At the Old Folk’s Home, Sofi is attacked by a possessed Eli (one of the people that lives there with her). His head is turned upside down and he walks like a spider!
She hides in a closet, where the dybbuk kills her. Fortunately, Sofi left a letter to Casey telling her it is up to her to stop the evil spirit.
One night, while Rabbi Sendak is translating the power goes out and he sees a dog with its head twisted upside down in the synagogue.
Romy talks with Casey, as she leaves to answer the door, Casey sees the image of the evil ghost kid at Romy’s place. She goest there to help but it’s too late. Matty is possessed by the dybbuk and stabs Romy and kills her.

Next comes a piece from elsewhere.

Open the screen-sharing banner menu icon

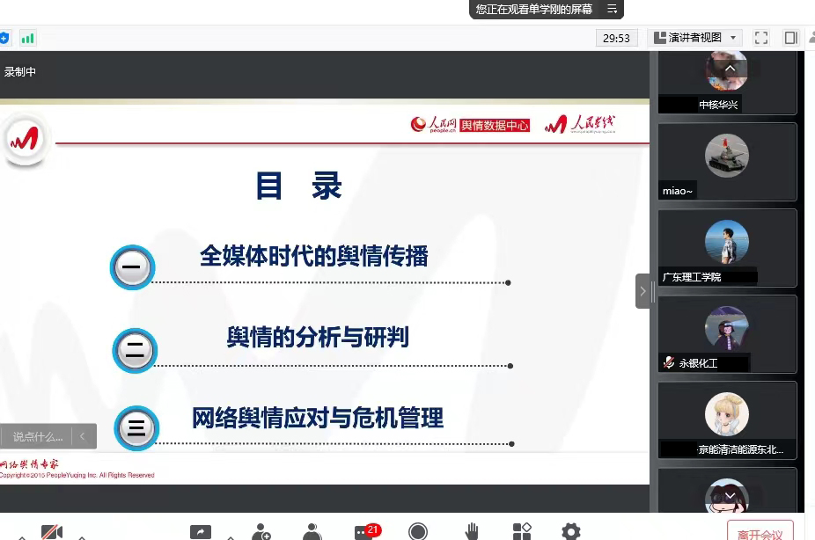click(x=612, y=9)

Casey and her boyfriend Mark see the spirit when they arrive at Romy’s house after she’s attacked, so the Rabbi agrees to help her and asks for the help of an Episcopal priest named Arthur Wyndham, and some other random volunteers help and they begin the exorcism.
At the beginning, the exorcism fails, several of the volunteers are attacked or killed. Then the spirit possesses the priest and chases Casey and Mark. Mark knocks Wyndham unconscious and is in turn possessed by the dybbuk. Casey stabs Mark with the amulet Sofi gave her. It is called the Hamsa Amulet. Hamsa is the symbol used to protect against the Evil Eye. It’s a hand with an eye in the center.
Fortunately Dracula, erm… Rabbi Sendak arrives and helps Casey finish the exorcism, but they can’t save Mark in the process and he dies.
After mourning her boyfriend, Casey finds that she’s pregnant with twins! DUN DUN DUUUUN!!!!
The soundtrack was composed by Ramin Djawadi. He did the music for “Iron Man”, and more recently composed the score for “Pacific Rim” and “Dracula Untold.”
Does the music fit the film?
Well, at times it does. There are other times when it’s not used at all and sounds are used, like doors creaking among other things.